Problem to work on :: Pick out every line of the data below that contains the string "Click" and copy each one. Case counts.

The data ::
━━━━━━━━

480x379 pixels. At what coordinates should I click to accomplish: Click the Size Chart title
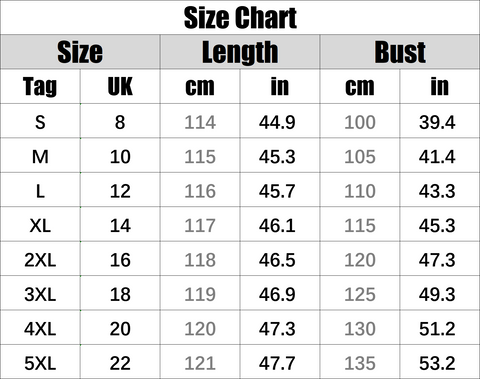[x=240, y=18]
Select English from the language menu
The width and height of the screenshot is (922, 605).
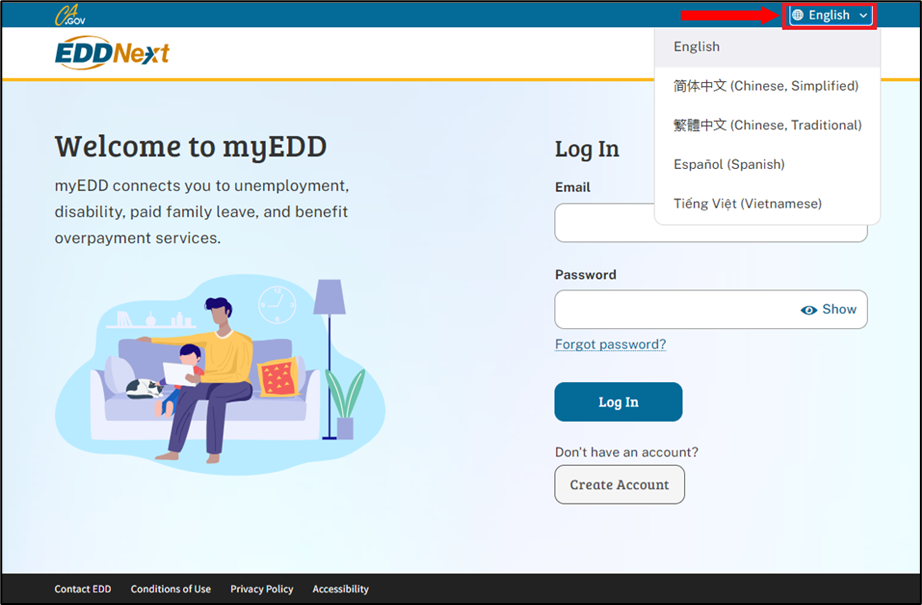(x=697, y=47)

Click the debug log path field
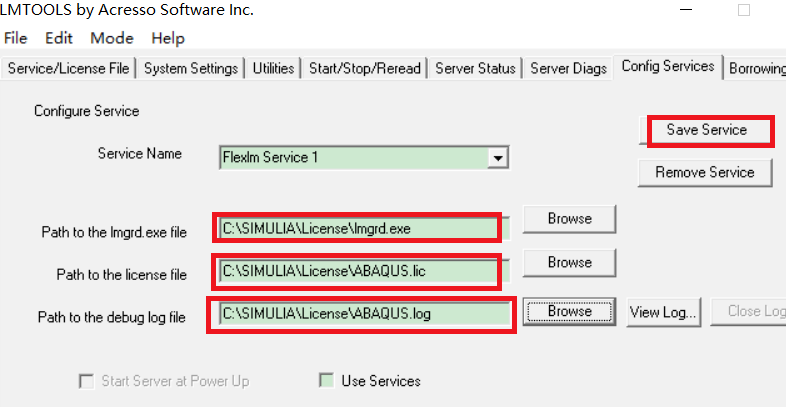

━━━━━━━━

Complete response ::
480x379 pixels. At what coordinates should I click to accomplish: Click the Size Chart title
Click the debug log path field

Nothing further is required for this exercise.